_Activity_
From the line containing "How do I perform: Click the back arrow icon?" to the last line of the records, please reproduce every line exactly and nothing more.

_Given information_
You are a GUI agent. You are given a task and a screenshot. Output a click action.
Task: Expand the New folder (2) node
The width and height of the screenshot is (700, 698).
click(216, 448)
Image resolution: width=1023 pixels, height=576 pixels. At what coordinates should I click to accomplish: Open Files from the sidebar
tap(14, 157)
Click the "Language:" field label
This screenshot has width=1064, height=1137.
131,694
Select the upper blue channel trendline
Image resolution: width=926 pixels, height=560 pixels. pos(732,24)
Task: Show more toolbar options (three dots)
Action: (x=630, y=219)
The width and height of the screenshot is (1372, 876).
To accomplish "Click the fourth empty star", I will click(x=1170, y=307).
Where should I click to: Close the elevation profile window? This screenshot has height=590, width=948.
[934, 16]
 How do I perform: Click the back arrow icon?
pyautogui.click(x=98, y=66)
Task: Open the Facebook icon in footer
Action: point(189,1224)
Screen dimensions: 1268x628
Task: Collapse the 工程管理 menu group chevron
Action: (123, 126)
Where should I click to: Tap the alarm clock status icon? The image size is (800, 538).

_Answer for the task_
 How do I perform: Click the back arrow icon?
pyautogui.click(x=98, y=66)
Task: Open the Facebook icon in footer
Action: point(189,1224)
Screen dimensions: 1268x628
Task: Collapse the 工程管理 menu group chevron
Action: (123, 126)
Where should I click to: Tap the alarm clock status icon? The image size is (800, 538).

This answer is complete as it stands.